#### Task directions
Select every line in the rows below that contains the word "Explorer".

#### Available data

=-=-=-=-=

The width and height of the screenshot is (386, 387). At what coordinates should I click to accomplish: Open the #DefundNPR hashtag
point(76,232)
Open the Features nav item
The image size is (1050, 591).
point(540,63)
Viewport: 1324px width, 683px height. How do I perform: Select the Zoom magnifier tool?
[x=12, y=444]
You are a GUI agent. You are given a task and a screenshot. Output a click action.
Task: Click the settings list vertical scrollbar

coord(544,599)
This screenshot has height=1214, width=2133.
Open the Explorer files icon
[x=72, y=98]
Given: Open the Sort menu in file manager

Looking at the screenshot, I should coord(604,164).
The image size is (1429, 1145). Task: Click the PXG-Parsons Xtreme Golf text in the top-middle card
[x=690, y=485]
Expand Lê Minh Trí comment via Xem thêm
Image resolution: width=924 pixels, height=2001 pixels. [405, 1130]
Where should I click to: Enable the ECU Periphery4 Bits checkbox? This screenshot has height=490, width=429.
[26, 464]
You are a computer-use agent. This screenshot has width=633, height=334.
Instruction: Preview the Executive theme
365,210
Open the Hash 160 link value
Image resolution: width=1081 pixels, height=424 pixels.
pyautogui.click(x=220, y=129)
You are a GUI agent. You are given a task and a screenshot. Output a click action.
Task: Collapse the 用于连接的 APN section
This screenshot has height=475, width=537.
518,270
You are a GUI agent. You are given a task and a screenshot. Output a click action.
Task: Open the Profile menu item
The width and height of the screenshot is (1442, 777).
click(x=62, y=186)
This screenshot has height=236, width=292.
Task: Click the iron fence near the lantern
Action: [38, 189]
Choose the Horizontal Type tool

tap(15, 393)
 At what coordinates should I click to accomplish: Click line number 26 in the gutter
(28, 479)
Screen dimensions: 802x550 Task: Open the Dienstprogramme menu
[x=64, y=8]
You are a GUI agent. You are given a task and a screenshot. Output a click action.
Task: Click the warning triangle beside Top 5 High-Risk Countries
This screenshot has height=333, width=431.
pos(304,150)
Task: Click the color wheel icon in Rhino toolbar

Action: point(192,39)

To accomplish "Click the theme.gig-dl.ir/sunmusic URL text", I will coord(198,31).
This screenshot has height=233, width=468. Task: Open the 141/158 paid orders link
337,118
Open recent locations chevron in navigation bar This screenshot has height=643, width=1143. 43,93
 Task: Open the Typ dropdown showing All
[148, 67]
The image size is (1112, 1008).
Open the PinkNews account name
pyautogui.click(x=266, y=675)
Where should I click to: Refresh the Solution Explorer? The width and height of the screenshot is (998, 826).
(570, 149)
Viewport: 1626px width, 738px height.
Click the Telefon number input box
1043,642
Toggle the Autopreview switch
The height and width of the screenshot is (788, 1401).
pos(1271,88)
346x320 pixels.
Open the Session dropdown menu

=-=-=-=-=

#### Response to this task
Open the Explorer files icon
Where should I click to: Refresh the Solution Explorer? The width and height of the screenshot is (998, 826).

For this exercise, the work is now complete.